Several modern forex trading platforms incorporate the neural network theory and technology that is capable of understanding a trader’s system, making predictions and generating buy and sell orders on that basis. But one misconception that many people have about using forex neural networks is that they generate supernormal profits. If this were true, then there’d be a lot more millionaires in this world right now.
The basic rule that should be kept in mind while building any neural network is to educate yourself and understand what you are aiming to do. So, whether you are using fundamental analysis, technical charts, neural networks or trading on the basis of your own emotions, you should have adequate knowledge to make informed decisions and accept their results.
Another thing to ensure is that the neural network is neither too large nor too small, since this would lead to a potential overfit or underfit of the data, meaning that the network may find it difficult to make an appropriate trade decision.
The basic feature of neural networks is that they take multiple streams of data as input and give out one output. These networks combine the various forms of input, interpret them and use them to make predictions. But for the efficient functioning of such networks, it is essential that they are taught how to read the information fed into them, understand the patterns or trends, analyze them and then take a decision.
For instance, if you believe in fundamental analysis, the neural network should be informed about which information or ratios will make you think of buying a currency. These networks use a black box strategy, which uses various inputs, such as price, volatility, moving average or any other indicator fed by the trader, along with a learning algorithm, to search for different weighted combinations to predict the future movement of the currency pair to be traded.

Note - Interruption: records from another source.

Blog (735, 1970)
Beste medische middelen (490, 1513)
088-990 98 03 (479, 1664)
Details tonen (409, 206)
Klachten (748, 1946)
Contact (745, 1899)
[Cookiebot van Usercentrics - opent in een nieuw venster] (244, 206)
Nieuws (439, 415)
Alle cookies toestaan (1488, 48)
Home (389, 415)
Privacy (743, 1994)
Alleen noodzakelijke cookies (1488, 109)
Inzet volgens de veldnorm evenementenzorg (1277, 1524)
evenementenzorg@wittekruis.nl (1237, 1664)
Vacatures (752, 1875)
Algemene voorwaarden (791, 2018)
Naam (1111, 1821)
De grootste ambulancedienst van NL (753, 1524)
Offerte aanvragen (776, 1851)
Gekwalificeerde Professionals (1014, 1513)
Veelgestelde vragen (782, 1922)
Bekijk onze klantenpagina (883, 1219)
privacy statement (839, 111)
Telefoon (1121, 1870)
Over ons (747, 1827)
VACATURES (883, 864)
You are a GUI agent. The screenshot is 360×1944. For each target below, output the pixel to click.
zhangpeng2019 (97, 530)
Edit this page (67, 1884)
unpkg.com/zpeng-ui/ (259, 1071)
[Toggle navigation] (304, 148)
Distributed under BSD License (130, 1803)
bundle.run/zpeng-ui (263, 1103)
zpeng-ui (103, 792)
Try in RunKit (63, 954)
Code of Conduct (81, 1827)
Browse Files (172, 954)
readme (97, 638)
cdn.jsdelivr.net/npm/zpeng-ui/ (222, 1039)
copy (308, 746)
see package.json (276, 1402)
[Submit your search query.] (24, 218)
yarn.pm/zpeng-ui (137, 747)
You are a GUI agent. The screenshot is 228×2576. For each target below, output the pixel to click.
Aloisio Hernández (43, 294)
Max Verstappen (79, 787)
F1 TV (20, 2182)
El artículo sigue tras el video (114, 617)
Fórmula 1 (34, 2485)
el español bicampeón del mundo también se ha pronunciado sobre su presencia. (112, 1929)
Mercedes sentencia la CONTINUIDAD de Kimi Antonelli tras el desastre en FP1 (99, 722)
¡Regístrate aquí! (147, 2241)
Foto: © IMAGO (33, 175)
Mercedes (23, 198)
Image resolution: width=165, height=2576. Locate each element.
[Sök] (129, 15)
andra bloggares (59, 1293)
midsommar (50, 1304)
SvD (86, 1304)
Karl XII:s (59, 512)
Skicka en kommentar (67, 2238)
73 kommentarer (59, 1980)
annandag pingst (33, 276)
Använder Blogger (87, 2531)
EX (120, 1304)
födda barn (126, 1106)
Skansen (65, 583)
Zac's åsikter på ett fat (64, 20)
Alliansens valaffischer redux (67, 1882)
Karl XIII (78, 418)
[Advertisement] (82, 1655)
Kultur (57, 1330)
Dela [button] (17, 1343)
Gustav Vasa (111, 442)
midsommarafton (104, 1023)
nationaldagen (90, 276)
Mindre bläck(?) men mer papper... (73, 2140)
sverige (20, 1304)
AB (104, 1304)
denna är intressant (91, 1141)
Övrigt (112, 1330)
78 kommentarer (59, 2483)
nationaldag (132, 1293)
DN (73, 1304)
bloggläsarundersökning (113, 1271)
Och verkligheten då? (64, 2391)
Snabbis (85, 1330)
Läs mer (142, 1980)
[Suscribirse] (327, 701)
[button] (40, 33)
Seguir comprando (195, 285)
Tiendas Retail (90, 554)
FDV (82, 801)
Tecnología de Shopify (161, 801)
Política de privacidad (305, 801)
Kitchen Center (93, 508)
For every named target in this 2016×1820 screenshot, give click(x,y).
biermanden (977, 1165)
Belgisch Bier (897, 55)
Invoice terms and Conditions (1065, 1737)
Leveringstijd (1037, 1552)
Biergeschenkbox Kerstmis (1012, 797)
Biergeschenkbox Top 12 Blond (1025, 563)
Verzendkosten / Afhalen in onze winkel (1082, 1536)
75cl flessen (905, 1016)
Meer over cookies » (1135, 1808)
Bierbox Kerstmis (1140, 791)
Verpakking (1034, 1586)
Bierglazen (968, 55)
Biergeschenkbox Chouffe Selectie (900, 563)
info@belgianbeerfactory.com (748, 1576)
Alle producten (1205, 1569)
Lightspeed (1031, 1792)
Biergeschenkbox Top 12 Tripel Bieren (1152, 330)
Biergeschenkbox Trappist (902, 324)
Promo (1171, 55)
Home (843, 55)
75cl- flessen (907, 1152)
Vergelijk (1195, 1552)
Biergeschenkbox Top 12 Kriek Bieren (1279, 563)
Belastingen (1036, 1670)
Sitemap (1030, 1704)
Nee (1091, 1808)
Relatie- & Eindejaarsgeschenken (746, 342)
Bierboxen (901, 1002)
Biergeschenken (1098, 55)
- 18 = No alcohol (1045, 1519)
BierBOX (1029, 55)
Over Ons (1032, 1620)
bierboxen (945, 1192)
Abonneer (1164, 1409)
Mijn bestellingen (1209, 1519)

Similarly, if you prefer technical analysis, the forex neural network should have knowledge and ability to understand the various charts and technical tools and their implications in trading decisions. But one important thing here is to take care to not over-train your neural network. Overtraining here refers to feeding so much past information or past trends into the network that it fails to recognize an opportunity that is different from the past trends.
Stay with us, there’s still more to all this. A forex neural network also has to be taught to compare its own output with actual results, so that it can go back and adjust the weight of various dependencies or factors that are considered when reaching trading decisions. So, the neural network has to not only learn the process of analyzing and processing inputs, but also learn from the actual results to improve its output quality for future trades.
A significant advantage offered by a forex neural network is that it is very good at combining technical and fundamental data, allowing it to find patterns that may not have been considered by human analysis. The application of such patterns can prove to be quite fruitful in terms of successful trades. But as we know, all strategies have their positives and drawbacks. The performance of forex neural networks may be restricted by the fact that the output is totally dependent on the inputs. So, it is not the algorithm in the network that is responsible for its success, it is the ability of the trader to provide well-prepared input information on the targeted indicator and to ensure that the network can compare and learn from its output at various stages.